May Day marchers say workers stand ready to fight for rights

Groups sing historic socialist anthems at Clerkenwell Green before marching to Trafalgar Square

Friday, 3rd May 2024 — By Daisy Clague

May day march 2

Lois Austin of the Public and Commercial Services Union, second from right

TRADE unions and workers marched in their thousands through central London on Wednesday to celebrate May Day and in a mark of solidarity with people struggling at home and abroad.

May 1 is known as International Workers’ Day – and groups sang historic socialist anthems as they gathered at Clerkenwell Green before marching to Trafalgar Square.

Union heavyweights Mick Lynch, National Union of Rail, Maritime and Transport Workers (RMT) secretary-general, and Matt Wrack, the Trades Union Congress (TUC) president were among the speakers.

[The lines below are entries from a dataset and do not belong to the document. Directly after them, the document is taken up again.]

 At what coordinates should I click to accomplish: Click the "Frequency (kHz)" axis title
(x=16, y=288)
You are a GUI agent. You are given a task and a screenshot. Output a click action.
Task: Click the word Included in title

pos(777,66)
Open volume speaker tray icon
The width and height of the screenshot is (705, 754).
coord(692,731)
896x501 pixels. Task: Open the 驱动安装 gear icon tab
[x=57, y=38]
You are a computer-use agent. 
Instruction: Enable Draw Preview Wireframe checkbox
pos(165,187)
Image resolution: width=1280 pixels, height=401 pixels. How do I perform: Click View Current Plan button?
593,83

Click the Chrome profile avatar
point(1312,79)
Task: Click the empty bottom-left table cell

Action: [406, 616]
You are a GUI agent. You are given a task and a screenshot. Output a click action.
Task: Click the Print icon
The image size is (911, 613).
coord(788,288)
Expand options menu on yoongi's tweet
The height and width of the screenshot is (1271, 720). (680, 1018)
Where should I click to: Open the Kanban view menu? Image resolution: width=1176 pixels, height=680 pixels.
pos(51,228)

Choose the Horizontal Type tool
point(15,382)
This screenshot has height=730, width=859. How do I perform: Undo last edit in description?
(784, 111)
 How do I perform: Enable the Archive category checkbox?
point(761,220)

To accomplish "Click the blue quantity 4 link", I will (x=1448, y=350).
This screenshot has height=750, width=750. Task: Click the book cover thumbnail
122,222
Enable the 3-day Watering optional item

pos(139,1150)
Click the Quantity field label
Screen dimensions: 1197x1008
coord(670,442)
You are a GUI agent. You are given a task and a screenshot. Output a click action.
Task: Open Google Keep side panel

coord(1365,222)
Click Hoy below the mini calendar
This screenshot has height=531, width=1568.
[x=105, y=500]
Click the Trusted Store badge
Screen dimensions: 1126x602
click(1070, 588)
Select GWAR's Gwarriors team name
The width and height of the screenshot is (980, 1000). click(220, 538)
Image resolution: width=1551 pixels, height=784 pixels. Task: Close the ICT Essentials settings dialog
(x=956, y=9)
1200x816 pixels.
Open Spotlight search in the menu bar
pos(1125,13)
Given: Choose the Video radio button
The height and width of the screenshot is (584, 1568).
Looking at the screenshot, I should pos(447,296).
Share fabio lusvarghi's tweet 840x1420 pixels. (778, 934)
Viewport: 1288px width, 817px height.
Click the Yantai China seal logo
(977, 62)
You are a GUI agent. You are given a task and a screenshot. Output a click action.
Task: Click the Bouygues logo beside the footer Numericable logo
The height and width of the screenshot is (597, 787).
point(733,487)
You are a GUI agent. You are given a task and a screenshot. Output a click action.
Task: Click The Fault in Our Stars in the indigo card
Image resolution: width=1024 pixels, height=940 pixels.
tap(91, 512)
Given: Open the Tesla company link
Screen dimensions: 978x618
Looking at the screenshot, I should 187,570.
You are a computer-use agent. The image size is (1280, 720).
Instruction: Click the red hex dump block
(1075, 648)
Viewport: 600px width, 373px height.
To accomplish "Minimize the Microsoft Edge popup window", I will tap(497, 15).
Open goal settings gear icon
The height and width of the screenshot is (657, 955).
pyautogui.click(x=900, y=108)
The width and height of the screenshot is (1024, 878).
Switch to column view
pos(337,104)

Andy Bain, president of Islington Trades Union Council, said: “We have a lot to celebrate. There has been a real revival in people having the confidence to strike over the past couple of years. There has also been significant public support for strikes, a rising class consciousness. As well as celebrating trade unions in the UK, today is about internationalism and solidarity with people in struggle around the world.”

Sarah Friday, who chairs Camden Trades Council, said: “I think it’s the best day of the year because it’s the day where we celebrate socialist and trade union values. In Camden, the lack of affordable housing is a key issue for workers. Once upon a time most of the Camden workforce would be able to live in Camden, and that’s no longer the case. So many people have to commute miles into work.”

Many marchers voiced similar sentiments as well as desire to return transport to public hands, and the need to hold government to account on workers’ rights, regardless of which party is in power.

Mr Lynch told the New Journal: “Whether it’s this government or a Labour government, we have to keep campaigning.

Camden Trades Council treasurer Luke Howard and chairman Sarah Friday

“When we have a Labour government we need a stronger labour movement, not a weaker one. We’ve got to put this Labour government under a lot of pressure, politically, culturally, and through industrial action.”

Mr Lynch said that nationalising public transport must be a cornerstone of green policy for any future government.

He said: “We need a public transport system that is cheap, affordable, safe and accessible. We need policies that make people want to use public transport as a default, and that means putting transport into public hands.”

Labour pledged to bring rail contracts back into public ownership last week, although the full details on how easy the transfer will be has yet to be hammered out.

Lois Austin is the London and South East regional secretary for the Public and Commercial Services Union (PCS), which represents around 180,000 civil servants.

She said: “Our rights have been eroded over many years by the Conservative government. Our members’ pay has been devalued by about 20 per cent since the financial crisis. We’ve got members working for the Department for Work and Pensions who have to claim the benefits they administer, so there’s real poverty among civil servants.”

Ms Austin added: “We need investment into green jobs and public transport, but the government needs to help people working in carbon-heavy industries to move into carbon-neutral employment.

“It can only be done with government intervention and planning. We always say you need to be red to be green, and you really do.”

Solidarity with migrant workers in the UK was another recurring message.

Khadija Najlaoui, a former domestic worker and Unite representative, who coordinates a migrant workers education programme, said: “Language can be a big barrier. When people come to the UK, they cannot fight for their rights if they don’t speak English, and if an employer knows they don’t speak English, it is easier for them to bully and exploit them.”

Ms Najlaoui learned English through the same Unite programme she now coordinates, having arrived in the UK in 2007 not knowing a word.

Members of the Filipino Domestic Workers Association (FDWA) also took part in the march, calling on the government to reinstate rights for migrant domestic workers that were revoked in 2012. Migrant domestic workers in the UK today do not have the right, for example, to change employers in cases of abuse.

FDWA chairman Cielo Tilan, who lives near Finchley Road, said: “Our members are survivors of modern slavery.
“Here in the UK there is no domestic work visa. Domestic work is not seen as work.”